Qu’est ce qui détermine le succès du salon pour vous ? Est-ce le nombre de visiteurs ?

Non, c’est la qualité des œuvres exposées. J’ai envie d’entendre j’aime ceci ou je n’aime pas cela. Tout le monde n’a pas le même intérêt. Je vais écouter, je vais apprendre aussi.

 

Vos coups de cœur ?

Je trouve intéressant le travail d’Anne Le Troter dont l’installation interroge sur le traitement des souvenirs, des histoires personnelles transformé dans une sculpture non conventionnelle mêlée à des images. J’aime beaucoup Charlotte El Boussaed avec ses photos et vidéos sur la cuisine intergénérationnelle. Egalement Rémi Amiot qui fait un travail, à travers le papier, sur la perception de ce qui est invisible, sur la façon de donner une image à la respiration. Le dessin extraordinaire de Rémi Brière pour son store californien.
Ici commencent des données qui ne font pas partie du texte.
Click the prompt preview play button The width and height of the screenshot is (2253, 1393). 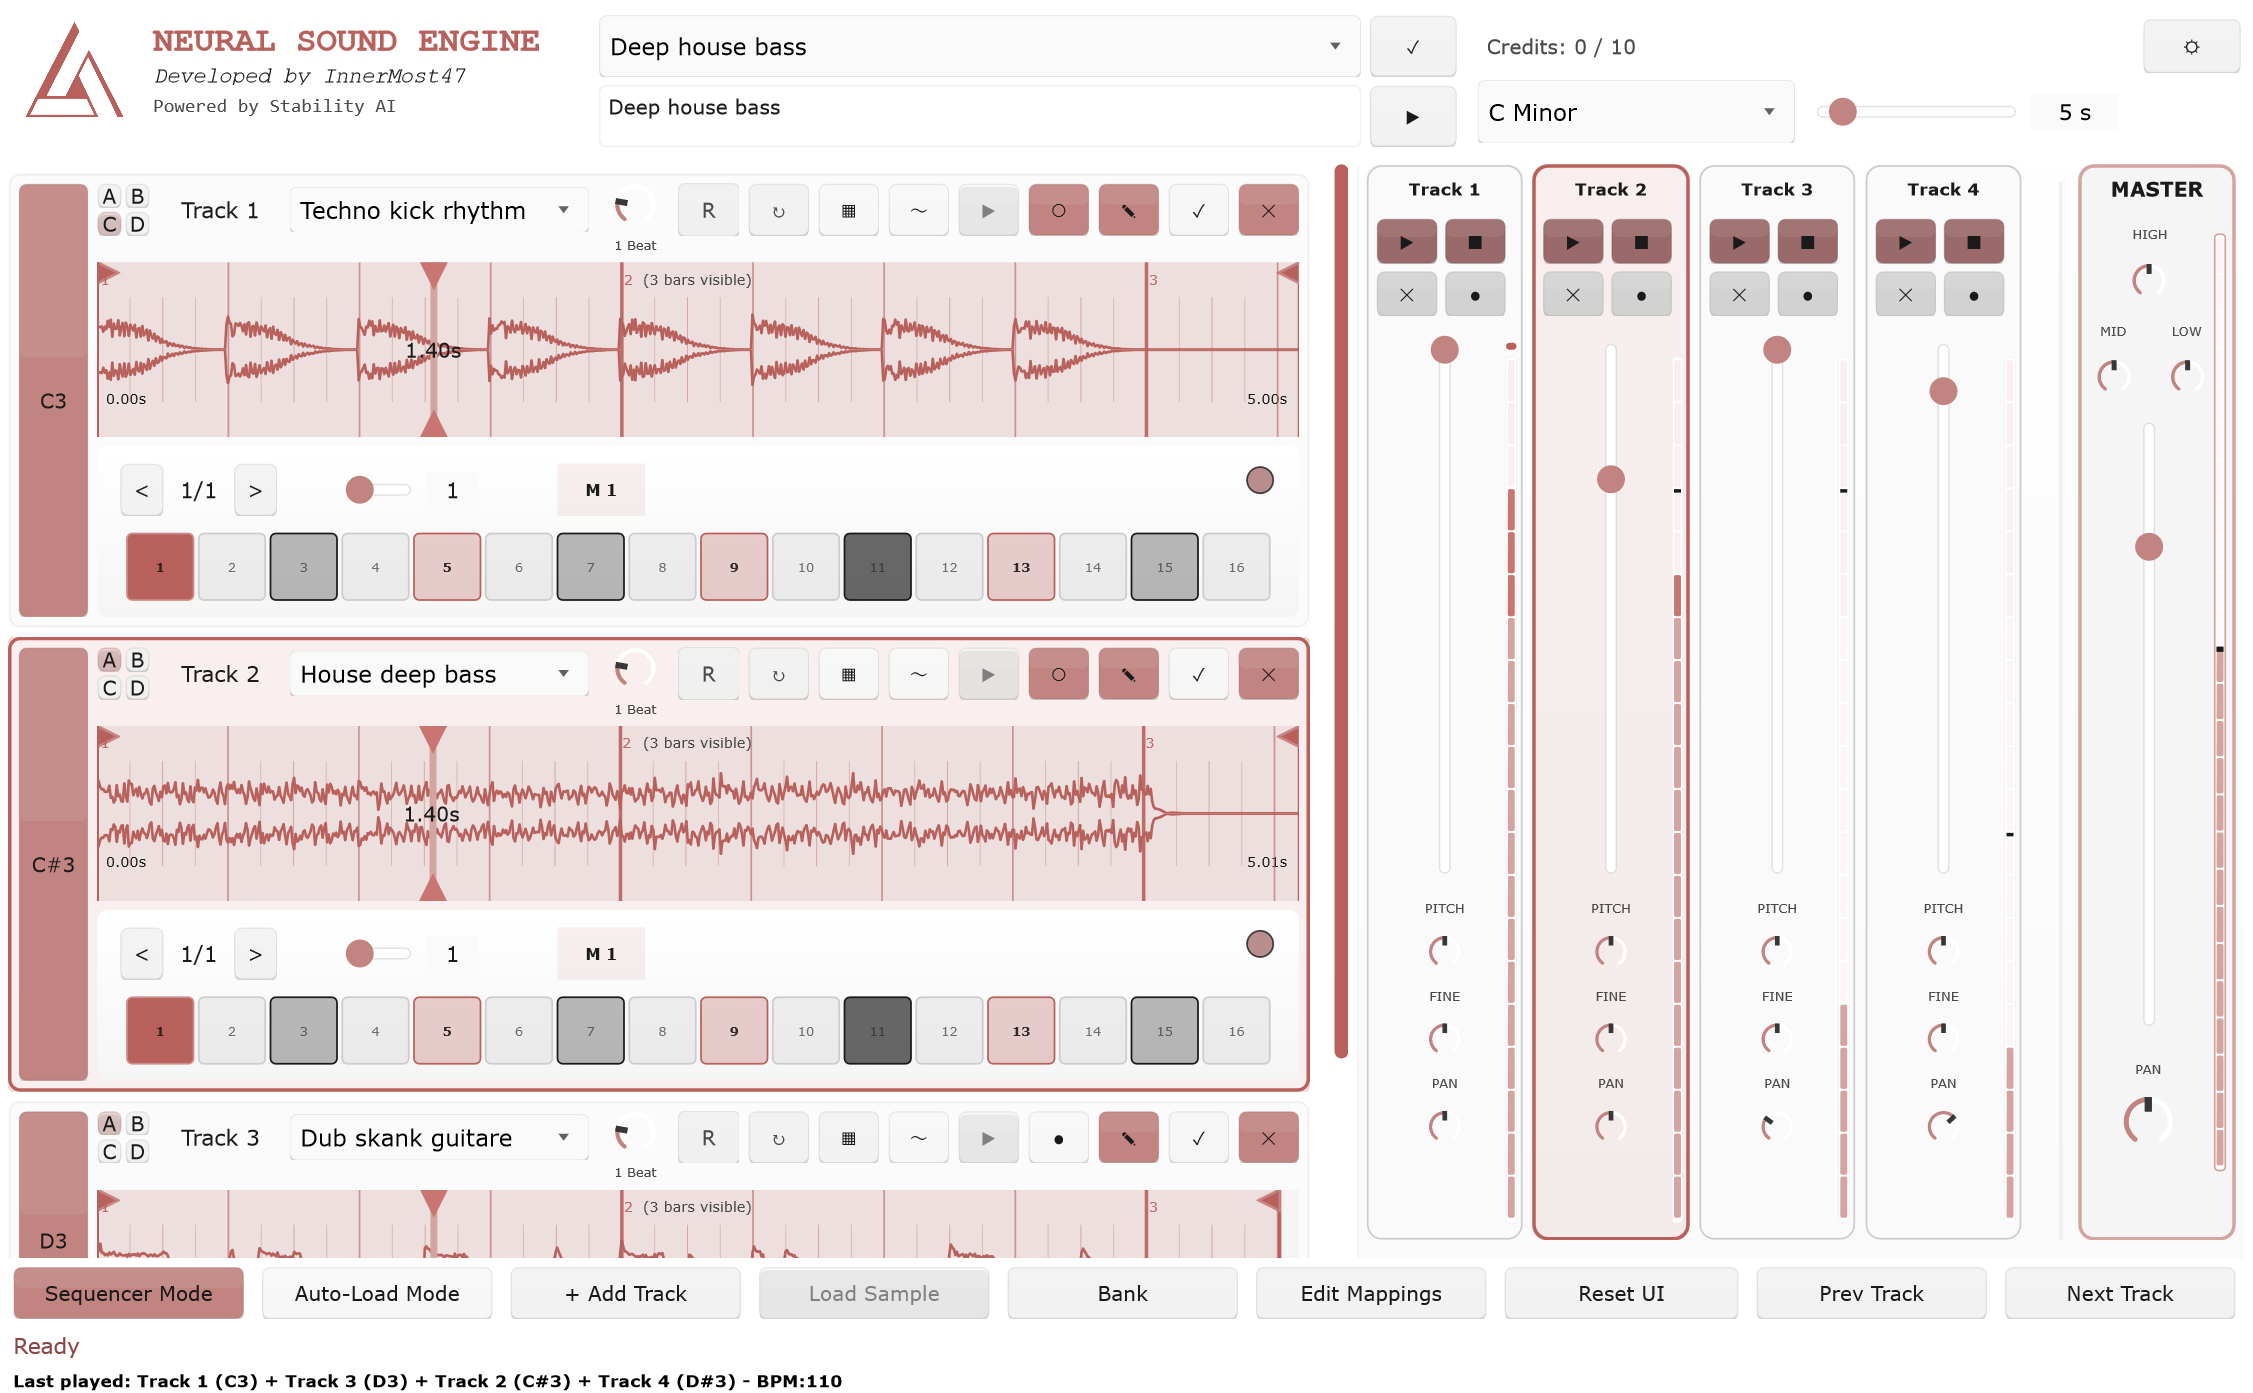[x=1412, y=116]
Keita Mori, un artiste japonais qui a réalisé un travail incroyable avec du fil cousu à la place du crayon, d’une grande sophistication. Paul Vergier, Yassine Boussaadoun.

 

 

Ancien directeur du Frac Languedoc-Roussillon, président de IKT (International Association of Contemporary Art Curators), directeur artistique de la Nuit Blanche en 2003 et 2004, Ami Barak a organisé de nombreuses expositions emblématiques en France et à l’étranger.